Material:

####

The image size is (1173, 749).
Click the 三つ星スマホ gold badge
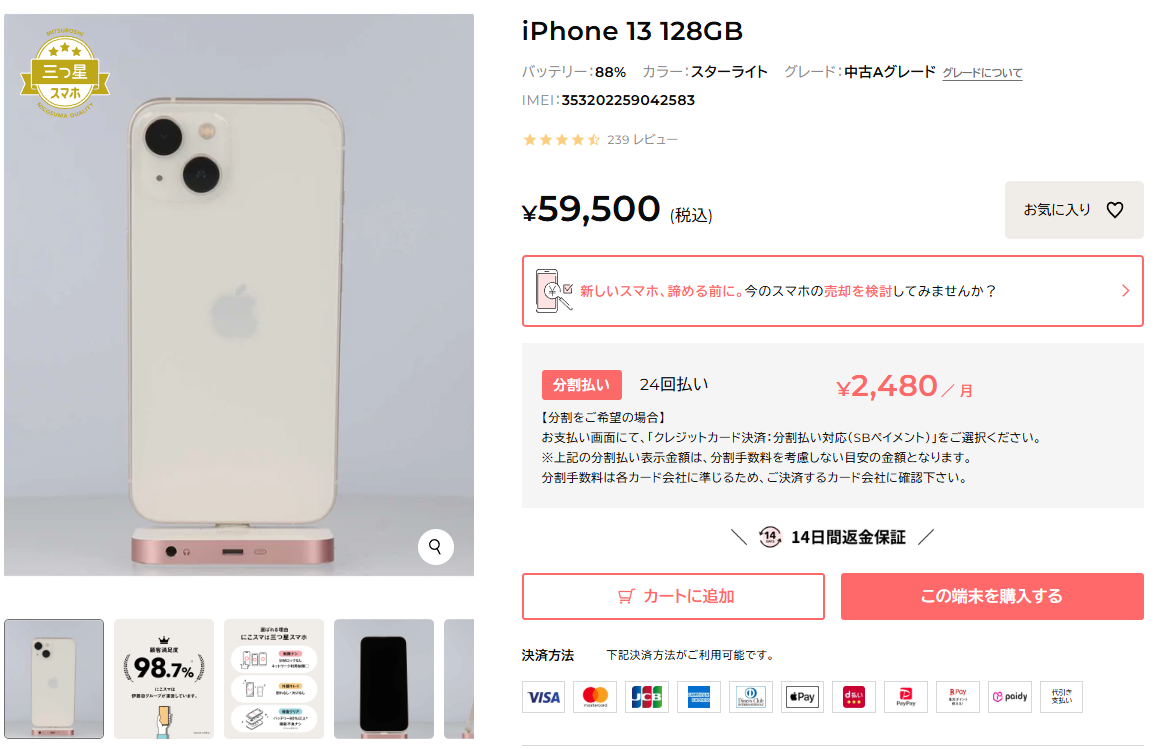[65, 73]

####

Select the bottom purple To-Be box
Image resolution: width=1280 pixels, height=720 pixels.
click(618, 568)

####

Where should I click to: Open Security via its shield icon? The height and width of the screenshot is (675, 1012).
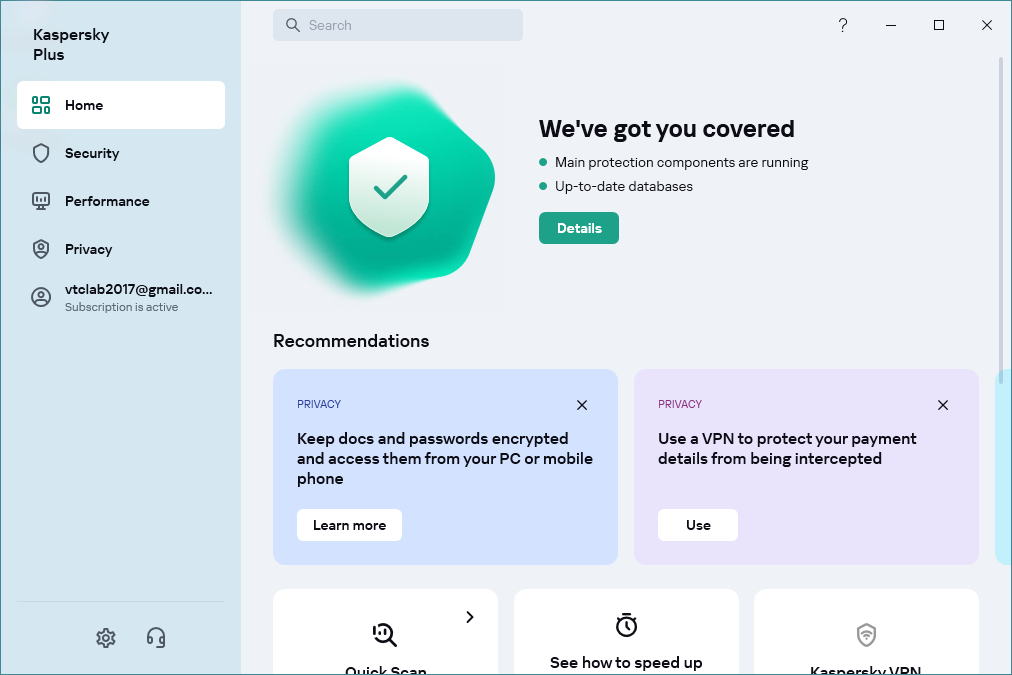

####

Task requirements: Reproduce the lines starting with the one containing "Select the bottom purple To-Be box" and going on through the one containing "click(618, 568)", switching "purple" to "green" and keeping everything else unchanged.

Reply:
Select the bottom green To-Be box
Image resolution: width=1280 pixels, height=720 pixels.
click(618, 568)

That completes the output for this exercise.